[Pixel coordinate grounding data]
--------------------------------

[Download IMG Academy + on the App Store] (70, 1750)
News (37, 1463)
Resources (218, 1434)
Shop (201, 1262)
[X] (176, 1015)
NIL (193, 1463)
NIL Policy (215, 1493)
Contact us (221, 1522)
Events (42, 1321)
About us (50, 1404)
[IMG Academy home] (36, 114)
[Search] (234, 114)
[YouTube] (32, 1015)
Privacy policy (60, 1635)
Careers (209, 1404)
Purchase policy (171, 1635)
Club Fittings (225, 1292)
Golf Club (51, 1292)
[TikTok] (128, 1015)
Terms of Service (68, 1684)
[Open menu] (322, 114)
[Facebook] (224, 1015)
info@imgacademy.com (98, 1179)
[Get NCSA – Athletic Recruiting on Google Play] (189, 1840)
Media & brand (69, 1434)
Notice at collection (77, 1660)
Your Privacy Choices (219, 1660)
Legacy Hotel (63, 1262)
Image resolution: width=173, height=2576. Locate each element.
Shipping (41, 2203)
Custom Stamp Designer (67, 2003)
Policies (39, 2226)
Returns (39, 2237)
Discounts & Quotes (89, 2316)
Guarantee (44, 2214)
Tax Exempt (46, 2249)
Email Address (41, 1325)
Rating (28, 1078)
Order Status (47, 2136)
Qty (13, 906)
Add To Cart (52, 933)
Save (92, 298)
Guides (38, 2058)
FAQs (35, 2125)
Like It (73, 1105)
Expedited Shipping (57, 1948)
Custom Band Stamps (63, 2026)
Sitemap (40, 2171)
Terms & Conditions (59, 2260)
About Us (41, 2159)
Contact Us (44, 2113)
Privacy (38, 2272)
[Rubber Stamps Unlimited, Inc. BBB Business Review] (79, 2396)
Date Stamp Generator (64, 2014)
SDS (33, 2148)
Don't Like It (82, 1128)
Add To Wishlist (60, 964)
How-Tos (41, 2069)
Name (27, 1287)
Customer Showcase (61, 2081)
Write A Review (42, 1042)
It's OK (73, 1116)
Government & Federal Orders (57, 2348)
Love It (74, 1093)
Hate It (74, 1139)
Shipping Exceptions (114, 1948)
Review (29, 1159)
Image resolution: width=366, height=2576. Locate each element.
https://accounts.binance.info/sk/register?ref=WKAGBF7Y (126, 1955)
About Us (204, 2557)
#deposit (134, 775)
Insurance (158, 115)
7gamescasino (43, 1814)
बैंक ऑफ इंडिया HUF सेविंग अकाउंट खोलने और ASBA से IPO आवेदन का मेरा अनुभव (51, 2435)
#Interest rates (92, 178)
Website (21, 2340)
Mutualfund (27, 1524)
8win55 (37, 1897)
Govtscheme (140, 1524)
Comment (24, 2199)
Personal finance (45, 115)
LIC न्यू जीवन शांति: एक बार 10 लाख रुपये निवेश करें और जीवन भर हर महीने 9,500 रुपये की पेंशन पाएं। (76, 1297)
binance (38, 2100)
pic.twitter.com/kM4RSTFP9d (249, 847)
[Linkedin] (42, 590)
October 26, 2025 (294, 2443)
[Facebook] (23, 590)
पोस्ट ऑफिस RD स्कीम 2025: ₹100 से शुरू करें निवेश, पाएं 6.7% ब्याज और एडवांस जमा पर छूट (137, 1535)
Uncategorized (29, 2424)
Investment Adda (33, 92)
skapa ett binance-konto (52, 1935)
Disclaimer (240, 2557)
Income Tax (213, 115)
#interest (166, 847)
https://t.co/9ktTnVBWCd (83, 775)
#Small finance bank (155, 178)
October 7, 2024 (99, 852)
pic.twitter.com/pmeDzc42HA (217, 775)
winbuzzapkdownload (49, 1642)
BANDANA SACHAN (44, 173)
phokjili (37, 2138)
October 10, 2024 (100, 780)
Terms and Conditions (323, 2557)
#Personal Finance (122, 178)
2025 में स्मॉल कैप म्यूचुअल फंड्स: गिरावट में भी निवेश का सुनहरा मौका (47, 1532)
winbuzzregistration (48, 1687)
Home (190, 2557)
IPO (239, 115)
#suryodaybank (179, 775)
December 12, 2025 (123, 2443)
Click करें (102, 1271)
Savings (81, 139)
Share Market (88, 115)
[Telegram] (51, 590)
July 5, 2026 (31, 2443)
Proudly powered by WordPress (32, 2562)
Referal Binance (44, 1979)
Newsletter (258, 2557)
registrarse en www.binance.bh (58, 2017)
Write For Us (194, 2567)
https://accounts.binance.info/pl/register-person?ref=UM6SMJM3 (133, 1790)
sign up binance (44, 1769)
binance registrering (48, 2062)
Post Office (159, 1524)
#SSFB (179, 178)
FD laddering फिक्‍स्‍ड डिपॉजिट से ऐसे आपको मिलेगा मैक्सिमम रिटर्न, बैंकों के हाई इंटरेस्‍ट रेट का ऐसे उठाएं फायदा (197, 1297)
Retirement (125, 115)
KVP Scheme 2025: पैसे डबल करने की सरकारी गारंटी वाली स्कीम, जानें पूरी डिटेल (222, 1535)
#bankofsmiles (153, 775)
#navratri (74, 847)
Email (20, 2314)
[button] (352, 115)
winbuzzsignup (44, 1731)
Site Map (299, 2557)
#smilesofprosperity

--------------------------------

> _Task prompt_: In the entries above, find the line holding "Purchase policy (171, 1635)" and the line holding "Write A Review (42, 1042)"; print both of them and every line between, exactly, and nothing else.

> _Expected answer_:
Purchase policy (171, 1635)
Club Fittings (225, 1292)
Golf Club (51, 1292)
[TikTok] (128, 1015)
Terms of Service (68, 1684)
[Open menu] (322, 114)
[Facebook] (224, 1015)
info@imgacademy.com (98, 1179)
[Get NCSA – Athletic Recruiting on Google Play] (189, 1840)
Media & brand (69, 1434)
Notice at collection (77, 1660)
Your Privacy Choices (219, 1660)
Legacy Hotel (63, 1262)
Image resolution: width=173, height=2576. Locate each element.
Shipping (41, 2203)
Custom Stamp Designer (67, 2003)
Policies (39, 2226)
Returns (39, 2237)
Discounts & Quotes (89, 2316)
Guarantee (44, 2214)
Tax Exempt (46, 2249)
Email Address (41, 1325)
Rating (28, 1078)
Order Status (47, 2136)
Qty (13, 906)
Add To Cart (52, 933)
Save (92, 298)
Guides (38, 2058)
FAQs (35, 2125)
Like It (73, 1105)
Expedited Shipping (57, 1948)
Custom Band Stamps (63, 2026)
Sitemap (40, 2171)
Terms & Conditions (59, 2260)
About Us (41, 2159)
Contact Us (44, 2113)
Privacy (38, 2272)
[Rubber Stamps Unlimited, Inc. BBB Business Review] (79, 2396)
Date Stamp Generator (64, 2014)
SDS (33, 2148)
Don't Like It (82, 1128)
Add To Wishlist (60, 964)
How-Tos (41, 2069)
Name (27, 1287)
Customer Showcase (61, 2081)
Write A Review (42, 1042)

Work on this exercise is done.